P2X7 Receptor-Induced Human Mast Cell Degranulation Is Enhanced by Interleukin 33

Abstract

MCs are tissue-resident immune cells that strategically reside in barrier organs and respond effectively to a wide range of stimuli, such as IL-33, a mediator released upon epithelial damage. Adenosine triphosphate (ATP) accumulates at sites of tissue injury and is known to modulate MC activities. This study investigated how an inflammatory tissue environment rich in IL-33 modulates the ATP-mediated activation of MCs.

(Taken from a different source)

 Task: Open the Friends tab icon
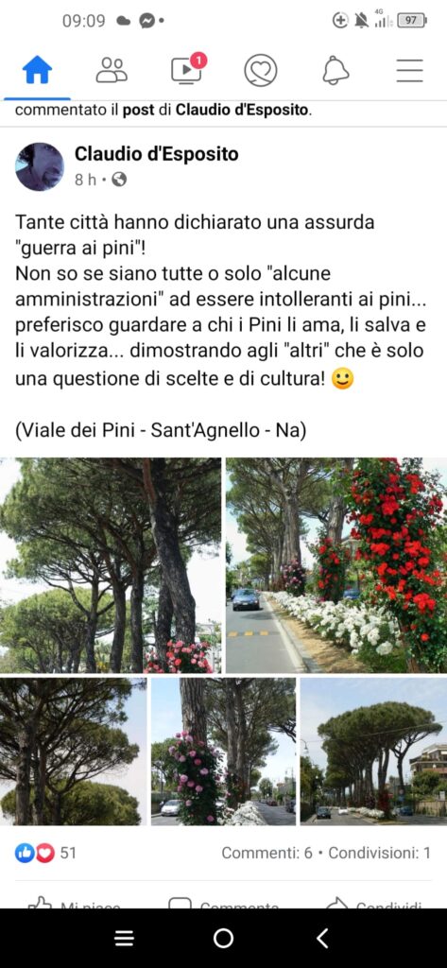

Human primary MCs primed with IL-33 displayed a strongly increased response to ATP but not ADP. This resulted in increased degranulation, IL-8 release, and pERK1/2 signalling. Such effects are unique to IL-33 stimulation and not shared by the epithelial alarmin, TSLP. MC exposure to IL-33 also increased membrane expression of purinergic and ATP-binding P2X receptors. The use of selective P2X receptor inhibitors identified P2X7 receptor as the key mediator of the enhanced ATP-induced ERK1/2 signalling and degranulation in IL-33-primed MCs. Whilst the inhibition of P2X1 and P2X4 receptors had no effect on MC degranulation, inhibiting these receptors together with P2X7 resulted in further decreased MC-mediated degranulation. These data therefore point toward the potential mechanisms by which IL-33 contributes to the modulation of ATP-mediated activation in human MCs.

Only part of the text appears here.